## Your goal
Rewrite the data below with "magnifier" replaced by "magnifying glass" and every other part left the same.

## Data items
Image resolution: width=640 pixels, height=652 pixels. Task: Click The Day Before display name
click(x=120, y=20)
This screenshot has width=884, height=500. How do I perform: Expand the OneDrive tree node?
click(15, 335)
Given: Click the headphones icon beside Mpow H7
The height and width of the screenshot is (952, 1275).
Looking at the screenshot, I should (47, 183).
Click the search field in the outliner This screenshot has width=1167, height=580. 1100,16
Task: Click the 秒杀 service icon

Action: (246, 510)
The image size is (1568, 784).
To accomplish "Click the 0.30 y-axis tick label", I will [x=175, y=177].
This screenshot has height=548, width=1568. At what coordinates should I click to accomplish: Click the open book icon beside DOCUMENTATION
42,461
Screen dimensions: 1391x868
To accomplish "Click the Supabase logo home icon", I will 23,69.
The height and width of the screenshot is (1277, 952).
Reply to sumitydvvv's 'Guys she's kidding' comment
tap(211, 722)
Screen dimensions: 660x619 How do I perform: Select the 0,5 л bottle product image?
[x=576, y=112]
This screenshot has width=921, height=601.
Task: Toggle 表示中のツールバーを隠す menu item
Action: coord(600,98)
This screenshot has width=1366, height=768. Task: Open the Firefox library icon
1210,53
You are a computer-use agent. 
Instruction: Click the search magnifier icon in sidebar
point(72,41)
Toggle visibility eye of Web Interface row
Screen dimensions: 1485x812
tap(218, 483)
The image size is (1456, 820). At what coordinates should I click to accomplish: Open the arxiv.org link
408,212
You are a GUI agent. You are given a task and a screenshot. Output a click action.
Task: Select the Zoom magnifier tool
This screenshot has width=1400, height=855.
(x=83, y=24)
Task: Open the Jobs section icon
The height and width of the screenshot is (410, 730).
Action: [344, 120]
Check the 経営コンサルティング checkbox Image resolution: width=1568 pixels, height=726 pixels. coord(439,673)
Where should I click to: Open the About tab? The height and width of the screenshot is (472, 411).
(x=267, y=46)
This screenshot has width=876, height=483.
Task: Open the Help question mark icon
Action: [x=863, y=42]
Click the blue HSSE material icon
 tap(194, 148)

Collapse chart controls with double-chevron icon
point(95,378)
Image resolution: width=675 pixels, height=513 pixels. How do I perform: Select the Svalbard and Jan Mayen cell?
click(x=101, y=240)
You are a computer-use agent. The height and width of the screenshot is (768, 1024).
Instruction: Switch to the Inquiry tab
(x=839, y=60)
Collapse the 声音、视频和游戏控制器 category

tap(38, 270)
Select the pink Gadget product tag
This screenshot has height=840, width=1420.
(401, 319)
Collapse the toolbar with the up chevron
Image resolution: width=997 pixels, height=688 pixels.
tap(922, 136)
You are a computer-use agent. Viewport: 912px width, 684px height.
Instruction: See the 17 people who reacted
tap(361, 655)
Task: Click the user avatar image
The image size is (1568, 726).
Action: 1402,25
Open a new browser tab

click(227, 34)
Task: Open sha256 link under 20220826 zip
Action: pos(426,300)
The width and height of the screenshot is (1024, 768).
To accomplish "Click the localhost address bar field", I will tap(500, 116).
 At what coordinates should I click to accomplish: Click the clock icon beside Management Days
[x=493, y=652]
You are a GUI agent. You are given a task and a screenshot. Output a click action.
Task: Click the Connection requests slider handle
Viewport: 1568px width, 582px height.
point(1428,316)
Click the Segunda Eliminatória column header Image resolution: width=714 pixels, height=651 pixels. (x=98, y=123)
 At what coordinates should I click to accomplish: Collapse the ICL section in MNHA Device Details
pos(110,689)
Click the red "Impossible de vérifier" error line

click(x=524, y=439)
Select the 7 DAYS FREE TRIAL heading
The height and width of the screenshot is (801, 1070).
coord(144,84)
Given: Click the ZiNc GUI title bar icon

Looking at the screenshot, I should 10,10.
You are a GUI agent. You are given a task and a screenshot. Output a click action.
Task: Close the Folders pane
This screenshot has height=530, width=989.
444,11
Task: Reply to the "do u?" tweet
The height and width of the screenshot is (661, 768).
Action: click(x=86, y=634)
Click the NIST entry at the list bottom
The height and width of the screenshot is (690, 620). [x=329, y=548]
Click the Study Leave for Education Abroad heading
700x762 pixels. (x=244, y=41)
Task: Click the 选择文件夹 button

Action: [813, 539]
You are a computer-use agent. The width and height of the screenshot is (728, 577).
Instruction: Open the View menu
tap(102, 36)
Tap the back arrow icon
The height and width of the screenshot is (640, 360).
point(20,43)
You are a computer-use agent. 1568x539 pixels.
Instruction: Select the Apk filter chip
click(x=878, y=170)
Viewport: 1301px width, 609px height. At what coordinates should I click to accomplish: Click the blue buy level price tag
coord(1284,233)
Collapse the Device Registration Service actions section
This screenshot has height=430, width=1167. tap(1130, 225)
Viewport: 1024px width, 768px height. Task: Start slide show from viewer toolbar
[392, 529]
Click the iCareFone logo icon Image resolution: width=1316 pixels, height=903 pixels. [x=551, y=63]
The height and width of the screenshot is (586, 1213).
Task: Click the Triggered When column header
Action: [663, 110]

## The response
Image resolution: width=640 pixels, height=652 pixels. Task: Click The Day Before display name
click(x=120, y=20)
This screenshot has width=884, height=500. How do I perform: Expand the OneDrive tree node?
click(15, 335)
Given: Click the headphones icon beside Mpow H7
The height and width of the screenshot is (952, 1275).
Looking at the screenshot, I should (47, 183).
Click the search field in the outliner This screenshot has width=1167, height=580. 1100,16
Task: Click the 秒杀 service icon

Action: (246, 510)
The image size is (1568, 784).
To accomplish "Click the 0.30 y-axis tick label", I will [x=175, y=177].
This screenshot has height=548, width=1568. At what coordinates should I click to accomplish: Click the open book icon beside DOCUMENTATION
42,461
Screen dimensions: 1391x868
To accomplish "Click the Supabase logo home icon", I will 23,69.
The height and width of the screenshot is (1277, 952).
Reply to sumitydvvv's 'Guys she's kidding' comment
tap(211, 722)
Screen dimensions: 660x619 How do I perform: Select the 0,5 л bottle product image?
[x=576, y=112]
This screenshot has width=921, height=601.
Task: Toggle 表示中のツールバーを隠す menu item
Action: coord(600,98)
This screenshot has width=1366, height=768. Task: Open the Firefox library icon
1210,53
You are a computer-use agent. 
Instruction: Click the search magnifying glass icon in sidebar
point(72,41)
Toggle visibility eye of Web Interface row
Screen dimensions: 1485x812
tap(218, 483)
The image size is (1456, 820). At what coordinates should I click to accomplish: Open the arxiv.org link
408,212
You are a GUI agent. You are given a task and a screenshot. Output a click action.
Task: Select the Zoom magnifying glass tool
This screenshot has width=1400, height=855.
(x=83, y=24)
Task: Open the Jobs section icon
The height and width of the screenshot is (410, 730).
Action: [344, 120]
Check the 経営コンサルティング checkbox Image resolution: width=1568 pixels, height=726 pixels. coord(439,673)
Where should I click to: Open the About tab? The height and width of the screenshot is (472, 411).
(x=267, y=46)
This screenshot has width=876, height=483.
Task: Open the Help question mark icon
Action: [x=863, y=42]
Click the blue HSSE material icon
 tap(194, 148)

Collapse chart controls with double-chevron icon
point(95,378)
Image resolution: width=675 pixels, height=513 pixels. How do I perform: Select the Svalbard and Jan Mayen cell?
click(x=101, y=240)
You are a computer-use agent. The height and width of the screenshot is (768, 1024).
Instruction: Switch to the Inquiry tab
(x=839, y=60)
Collapse the 声音、视频和游戏控制器 category

tap(38, 270)
Select the pink Gadget product tag
This screenshot has height=840, width=1420.
(401, 319)
Collapse the toolbar with the up chevron
Image resolution: width=997 pixels, height=688 pixels.
tap(922, 136)
You are a computer-use agent. Viewport: 912px width, 684px height.
Instruction: See the 17 people who reacted
tap(361, 655)
Task: Click the user avatar image
The image size is (1568, 726).
Action: 1402,25
Open a new browser tab

click(227, 34)
Task: Open sha256 link under 20220826 zip
Action: pos(426,300)
The width and height of the screenshot is (1024, 768).
To accomplish "Click the localhost address bar field", I will tap(500, 116).
 At what coordinates should I click to accomplish: Click the clock icon beside Management Days
[x=493, y=652]
You are a GUI agent. You are given a task and a screenshot. Output a click action.
Task: Click the Connection requests slider handle
Viewport: 1568px width, 582px height.
point(1428,316)
Click the Segunda Eliminatória column header Image resolution: width=714 pixels, height=651 pixels. (x=98, y=123)
 At what coordinates should I click to accomplish: Collapse the ICL section in MNHA Device Details
pos(110,689)
Click the red "Impossible de vérifier" error line

click(x=524, y=439)
Select the 7 DAYS FREE TRIAL heading
The height and width of the screenshot is (801, 1070).
coord(144,84)
Given: Click the ZiNc GUI title bar icon

Looking at the screenshot, I should 10,10.
You are a GUI agent. You are given a task and a screenshot. Output a click action.
Task: Close the Folders pane
This screenshot has height=530, width=989.
444,11
Task: Reply to the "do u?" tweet
The height and width of the screenshot is (661, 768).
Action: click(x=86, y=634)
Click the NIST entry at the list bottom
The height and width of the screenshot is (690, 620). [x=329, y=548]
Click the Study Leave for Education Abroad heading
700x762 pixels. (x=244, y=41)
Task: Click the 选择文件夹 button

Action: [813, 539]
You are a computer-use agent. The width and height of the screenshot is (728, 577).
Instruction: Open the View menu
tap(102, 36)
Tap the back arrow icon
The height and width of the screenshot is (640, 360).
point(20,43)
You are a computer-use agent. 1568x539 pixels.
Instruction: Select the Apk filter chip
click(x=878, y=170)
Viewport: 1301px width, 609px height. At what coordinates should I click to accomplish: Click the blue buy level price tag
coord(1284,233)
Collapse the Device Registration Service actions section
This screenshot has height=430, width=1167. tap(1130, 225)
Viewport: 1024px width, 768px height. Task: Start slide show from viewer toolbar
[392, 529]
Click the iCareFone logo icon Image resolution: width=1316 pixels, height=903 pixels. [x=551, y=63]
The height and width of the screenshot is (586, 1213).
Task: Click the Triggered When column header
Action: [663, 110]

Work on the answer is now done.